Task details: Each line of the data below must be given again exactly as written.

Stored items:
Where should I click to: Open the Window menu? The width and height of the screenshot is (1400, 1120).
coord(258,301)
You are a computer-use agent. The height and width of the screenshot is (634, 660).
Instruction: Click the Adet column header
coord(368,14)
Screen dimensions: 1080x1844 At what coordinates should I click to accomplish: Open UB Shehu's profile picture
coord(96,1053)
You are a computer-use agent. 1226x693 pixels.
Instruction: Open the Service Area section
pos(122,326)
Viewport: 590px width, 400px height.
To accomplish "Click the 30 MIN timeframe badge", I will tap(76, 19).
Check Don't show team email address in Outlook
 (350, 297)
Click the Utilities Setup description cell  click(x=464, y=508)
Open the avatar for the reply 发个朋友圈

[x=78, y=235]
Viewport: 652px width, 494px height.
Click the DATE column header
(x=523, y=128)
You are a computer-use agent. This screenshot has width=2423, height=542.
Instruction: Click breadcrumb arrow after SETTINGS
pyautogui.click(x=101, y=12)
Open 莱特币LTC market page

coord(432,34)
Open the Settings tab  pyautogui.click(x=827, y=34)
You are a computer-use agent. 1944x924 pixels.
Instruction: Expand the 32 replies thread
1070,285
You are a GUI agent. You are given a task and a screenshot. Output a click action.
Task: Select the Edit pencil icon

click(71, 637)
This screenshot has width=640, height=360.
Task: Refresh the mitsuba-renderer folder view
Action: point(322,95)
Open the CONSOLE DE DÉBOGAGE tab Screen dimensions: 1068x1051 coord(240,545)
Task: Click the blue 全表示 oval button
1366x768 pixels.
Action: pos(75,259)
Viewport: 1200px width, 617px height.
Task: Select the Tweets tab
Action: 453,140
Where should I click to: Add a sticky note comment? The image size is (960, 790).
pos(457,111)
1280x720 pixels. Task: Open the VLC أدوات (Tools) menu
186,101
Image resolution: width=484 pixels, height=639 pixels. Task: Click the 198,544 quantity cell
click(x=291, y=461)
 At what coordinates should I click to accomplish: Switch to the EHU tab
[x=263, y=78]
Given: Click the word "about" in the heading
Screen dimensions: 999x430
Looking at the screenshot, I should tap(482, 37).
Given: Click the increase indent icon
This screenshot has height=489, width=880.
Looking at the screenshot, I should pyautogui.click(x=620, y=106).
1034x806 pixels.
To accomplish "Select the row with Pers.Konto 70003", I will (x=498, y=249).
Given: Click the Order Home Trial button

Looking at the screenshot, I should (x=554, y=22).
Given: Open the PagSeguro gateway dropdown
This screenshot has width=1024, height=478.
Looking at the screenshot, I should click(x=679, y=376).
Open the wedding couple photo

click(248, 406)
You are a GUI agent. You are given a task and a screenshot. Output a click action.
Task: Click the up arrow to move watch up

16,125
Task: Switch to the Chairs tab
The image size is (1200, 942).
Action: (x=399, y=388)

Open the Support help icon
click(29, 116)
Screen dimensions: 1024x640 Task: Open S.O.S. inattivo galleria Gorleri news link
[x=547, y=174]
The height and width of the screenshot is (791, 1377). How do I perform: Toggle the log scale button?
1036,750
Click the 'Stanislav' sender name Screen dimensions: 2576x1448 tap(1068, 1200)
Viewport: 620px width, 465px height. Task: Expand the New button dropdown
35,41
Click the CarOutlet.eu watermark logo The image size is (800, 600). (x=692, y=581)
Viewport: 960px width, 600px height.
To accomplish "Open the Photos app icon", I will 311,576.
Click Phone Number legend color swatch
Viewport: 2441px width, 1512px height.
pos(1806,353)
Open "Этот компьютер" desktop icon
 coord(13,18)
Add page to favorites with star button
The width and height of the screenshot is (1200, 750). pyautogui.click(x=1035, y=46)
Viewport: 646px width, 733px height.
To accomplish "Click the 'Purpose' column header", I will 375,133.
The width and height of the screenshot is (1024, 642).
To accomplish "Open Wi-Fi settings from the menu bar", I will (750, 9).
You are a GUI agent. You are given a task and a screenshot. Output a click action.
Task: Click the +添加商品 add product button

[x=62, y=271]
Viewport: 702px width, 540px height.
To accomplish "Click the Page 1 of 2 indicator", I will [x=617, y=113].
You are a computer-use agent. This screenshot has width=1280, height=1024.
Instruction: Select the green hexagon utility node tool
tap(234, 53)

Solution:
Where should I click to: Open the Window menu? The width and height of the screenshot is (1400, 1120).
coord(258,301)
You are a computer-use agent. The height and width of the screenshot is (634, 660).
Instruction: Click the Adet column header
coord(368,14)
Screen dimensions: 1080x1844 At what coordinates should I click to accomplish: Open UB Shehu's profile picture
coord(96,1053)
You are a computer-use agent. 1226x693 pixels.
Instruction: Open the Service Area section
pos(122,326)
Viewport: 590px width, 400px height.
To accomplish "Click the 30 MIN timeframe badge", I will tap(76, 19).
Check Don't show team email address in Outlook
 (350, 297)
Click the Utilities Setup description cell  click(x=464, y=508)
Open the avatar for the reply 发个朋友圈

[x=78, y=235]
Viewport: 652px width, 494px height.
Click the DATE column header
(x=523, y=128)
You are a computer-use agent. This screenshot has width=2423, height=542.
Instruction: Click breadcrumb arrow after SETTINGS
pyautogui.click(x=101, y=12)
Open 莱特币LTC market page

coord(432,34)
Open the Settings tab  pyautogui.click(x=827, y=34)
You are a computer-use agent. 1944x924 pixels.
Instruction: Expand the 32 replies thread
1070,285
You are a GUI agent. You are given a task and a screenshot. Output a click action.
Task: Select the Edit pencil icon

click(71, 637)
This screenshot has width=640, height=360.
Task: Refresh the mitsuba-renderer folder view
Action: point(322,95)
Open the CONSOLE DE DÉBOGAGE tab Screen dimensions: 1068x1051 coord(240,545)
Task: Click the blue 全表示 oval button
1366x768 pixels.
Action: pos(75,259)
Viewport: 1200px width, 617px height.
Task: Select the Tweets tab
Action: 453,140
Where should I click to: Add a sticky note comment? The image size is (960, 790).
pos(457,111)
1280x720 pixels. Task: Open the VLC أدوات (Tools) menu
186,101
Image resolution: width=484 pixels, height=639 pixels. Task: Click the 198,544 quantity cell
click(x=291, y=461)
 At what coordinates should I click to accomplish: Switch to the EHU tab
[x=263, y=78]
Given: Click the word "about" in the heading
Screen dimensions: 999x430
Looking at the screenshot, I should tap(482, 37).
Given: Click the increase indent icon
This screenshot has height=489, width=880.
Looking at the screenshot, I should pyautogui.click(x=620, y=106).
1034x806 pixels.
To accomplish "Select the row with Pers.Konto 70003", I will (x=498, y=249).
Given: Click the Order Home Trial button

Looking at the screenshot, I should (x=554, y=22).
Given: Open the PagSeguro gateway dropdown
This screenshot has width=1024, height=478.
Looking at the screenshot, I should click(x=679, y=376).
Open the wedding couple photo

click(248, 406)
You are a GUI agent. You are given a task and a screenshot. Output a click action.
Task: Click the up arrow to move watch up

16,125
Task: Switch to the Chairs tab
The image size is (1200, 942).
Action: (x=399, y=388)

Open the Support help icon
click(29, 116)
Screen dimensions: 1024x640 Task: Open S.O.S. inattivo galleria Gorleri news link
[x=547, y=174]
The height and width of the screenshot is (791, 1377). How do I perform: Toggle the log scale button?
1036,750
Click the 'Stanislav' sender name Screen dimensions: 2576x1448 tap(1068, 1200)
Viewport: 620px width, 465px height. Task: Expand the New button dropdown
35,41
Click the CarOutlet.eu watermark logo The image size is (800, 600). (x=692, y=581)
Viewport: 960px width, 600px height.
To accomplish "Open the Photos app icon", I will 311,576.
Click Phone Number legend color swatch
Viewport: 2441px width, 1512px height.
pos(1806,353)
Open "Этот компьютер" desktop icon
 coord(13,18)
Add page to favorites with star button
The width and height of the screenshot is (1200, 750). pyautogui.click(x=1035, y=46)
Viewport: 646px width, 733px height.
To accomplish "Click the 'Purpose' column header", I will 375,133.
The width and height of the screenshot is (1024, 642).
To accomplish "Open Wi-Fi settings from the menu bar", I will (750, 9).
You are a GUI agent. You are given a task and a screenshot. Output a click action.
Task: Click the +添加商品 add product button

[x=62, y=271]
Viewport: 702px width, 540px height.
To accomplish "Click the Page 1 of 2 indicator", I will [x=617, y=113].
You are a computer-use agent. This screenshot has width=1280, height=1024.
Instruction: Select the green hexagon utility node tool
tap(234, 53)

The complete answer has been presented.